Сначала нужно было пройти ежегодный смотр и сдать экзамен на чиновника. Мать узнала об их занятиях с Иаму, узнала совершенно случайно, и закатила страшный скандал. Нет, она понимала важность упражнений с оружием. Но благородных, пристойных для семера! Сам Благой бог не чурается высокого искусства стрельбы из лука, но — драгоценного лука марьяну, для стрельбы с колесницы длинными и тяжелыми стрелами! Да, благородно фехтование длинным мечом. Но праща? Пусть даже метательная палица — в конце концов, царь на охоте тоже ей пользуется. Но праща? Или топор простого пехотинца? Это же просто ужас! И этот дешевый солдатский мордобой и борьба!

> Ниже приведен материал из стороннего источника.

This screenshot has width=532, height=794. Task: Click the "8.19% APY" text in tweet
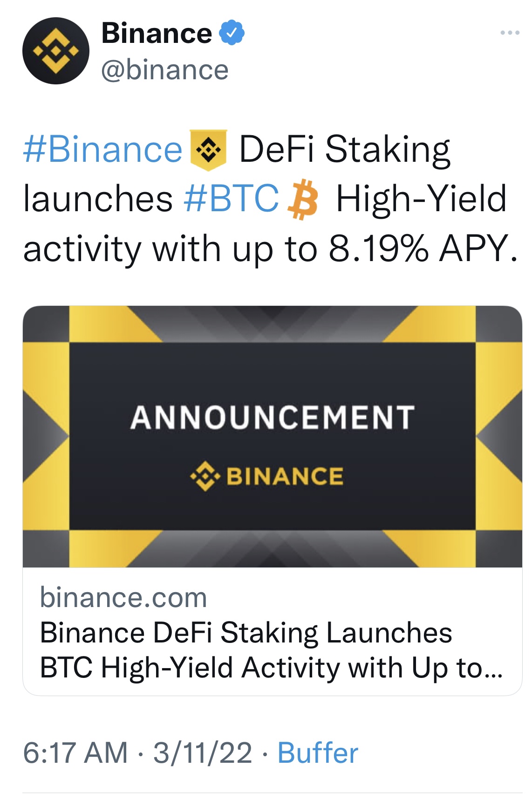coord(422,248)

Оказалось, что отец был осведомлён о происходящем с самого начала — видно, нубиец с ним всё обсудил сразу, как только сломались лопата и детская жизнь Хори. Деди вдруг проявил неожиданную твёрдость, что было даже удивительно, ибо обычно он всегда уступал матери во всех домашних делах. Но тут он был непреклонен, как великая пирамида. Ни доводы Мерит-Хатор о том, что мальчик может не получить первую чиновничью должность на ежегодном смотре, ни плач о горькой судьбе военного, ни обличения Хори в лени ничего не могли поделать, и родители впервые на памяти Хори всерьёз поссорились. Мать даже не пускала Деди в спальню, что было неслыханно и немыслимо, и чем сразу попытались воспользоваться некоторые глупые ткачихи (но не преуспели). Зато Иаму преуспел среди глупых ткачих. Себек-Эре, уже готовившийся идти в школу, всецело стал на сторону матери и сердился на отца, а сестра, Нефер-Маат, защищала отца и стала не такой доставучей и вредной с Хормени.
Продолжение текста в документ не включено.